## [Saved data entries]

=== Begin Enclosure ===

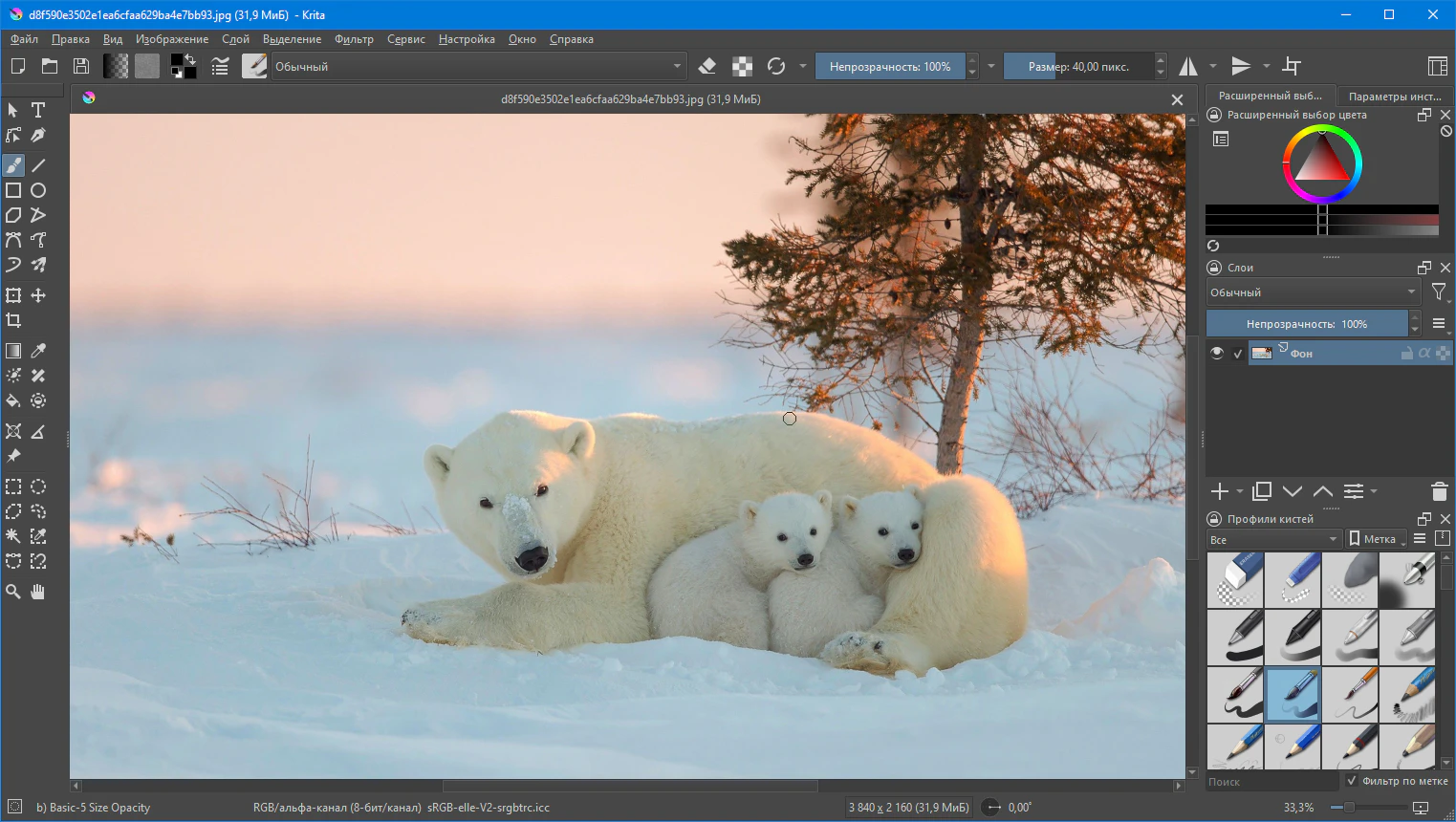Screen dimensions: 1456x822
Task: Open the Фильтр menu
Action: click(354, 39)
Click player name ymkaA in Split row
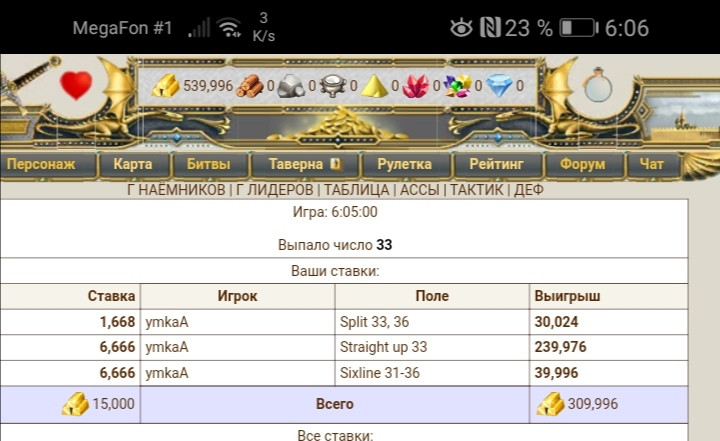This screenshot has width=720, height=441. coord(167,322)
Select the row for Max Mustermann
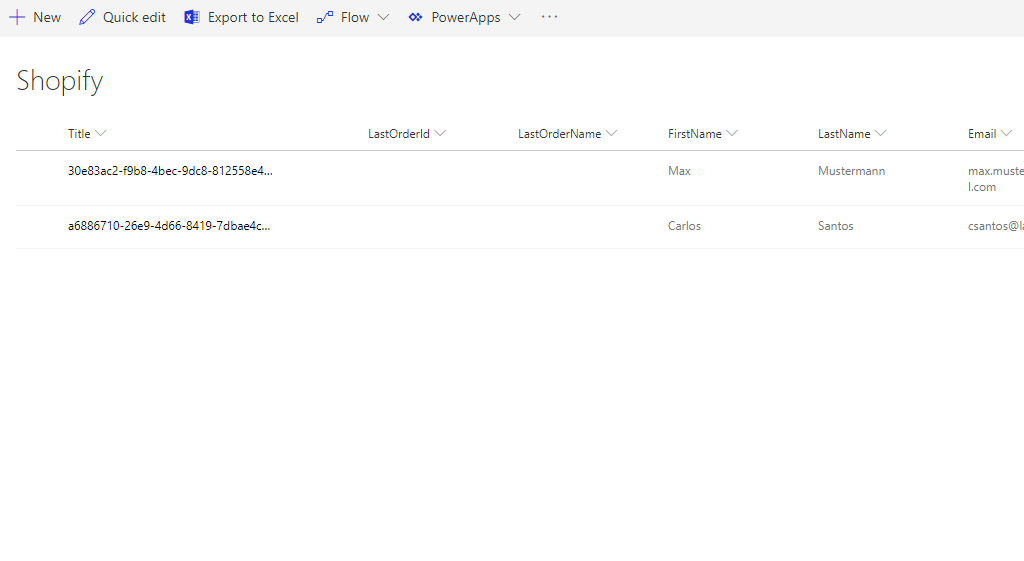This screenshot has height=561, width=1024. (x=40, y=178)
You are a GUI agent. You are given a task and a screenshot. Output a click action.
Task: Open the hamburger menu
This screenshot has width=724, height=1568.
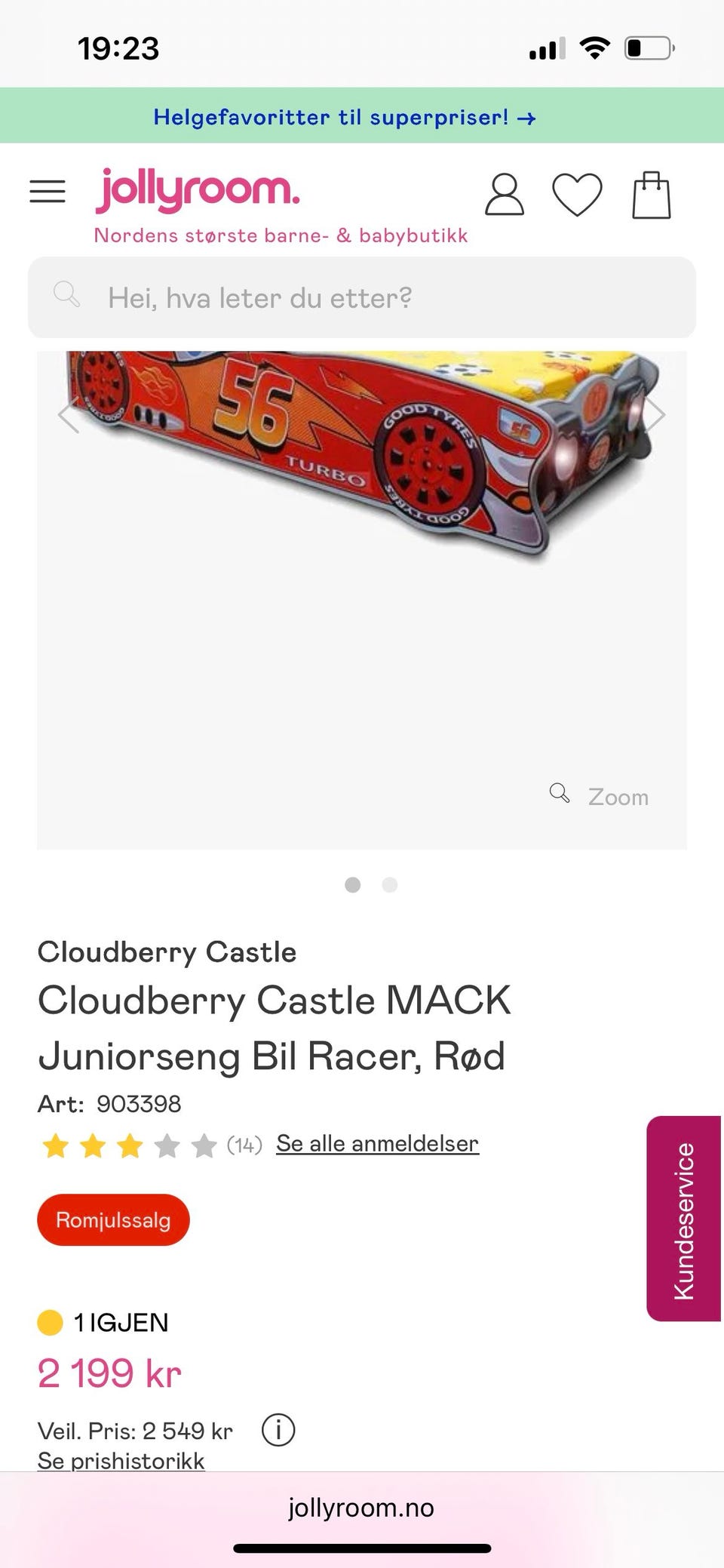pyautogui.click(x=48, y=192)
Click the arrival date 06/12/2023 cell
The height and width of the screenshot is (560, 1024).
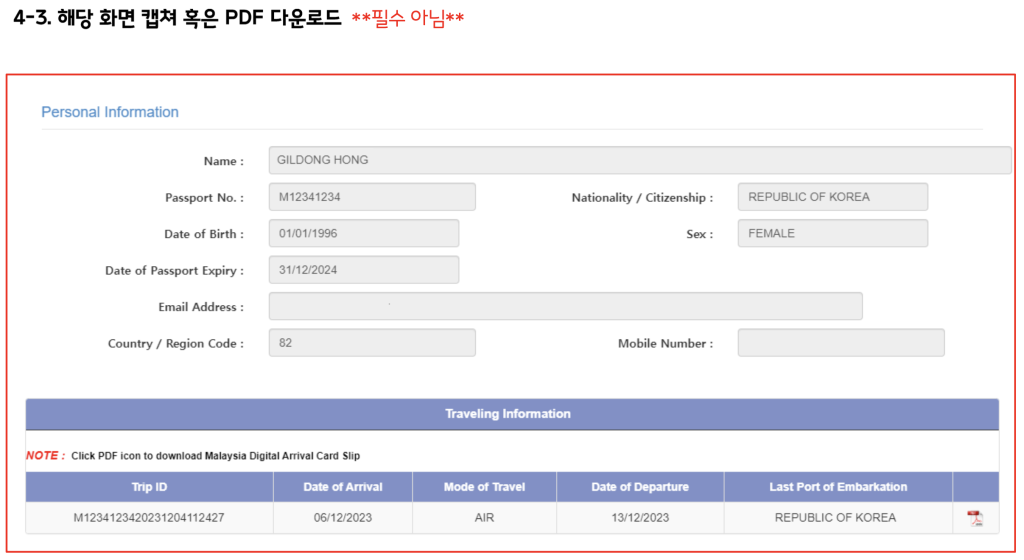[x=342, y=518]
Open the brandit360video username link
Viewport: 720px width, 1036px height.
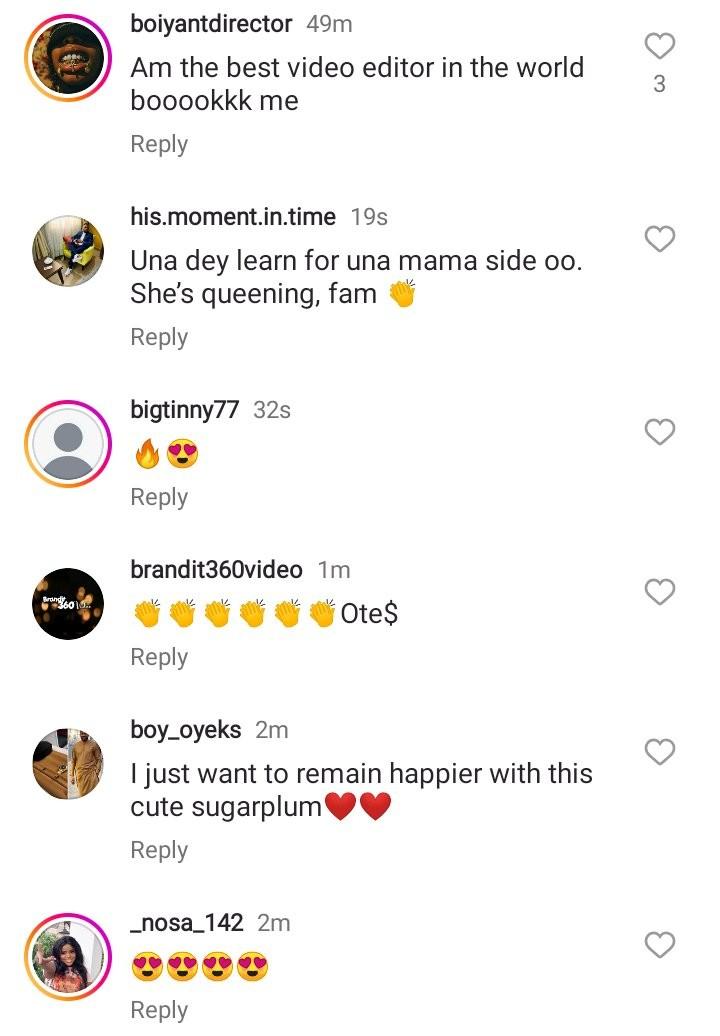[x=216, y=570]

=== End Enclosure ===

## [Task goal]
Pictures do not belong in your copy; restate word for word the lines from the one containing "Task: Open the hamburger menu" through the last line of the records above.

## [Expected output]
Task: Open the hamburger menu
This screenshot has width=724, height=1568.
pyautogui.click(x=48, y=192)
Click the arrival date 06/12/2023 cell
The height and width of the screenshot is (560, 1024).
[x=342, y=518]
Open the brandit360video username link
Viewport: 720px width, 1036px height.
[x=216, y=570]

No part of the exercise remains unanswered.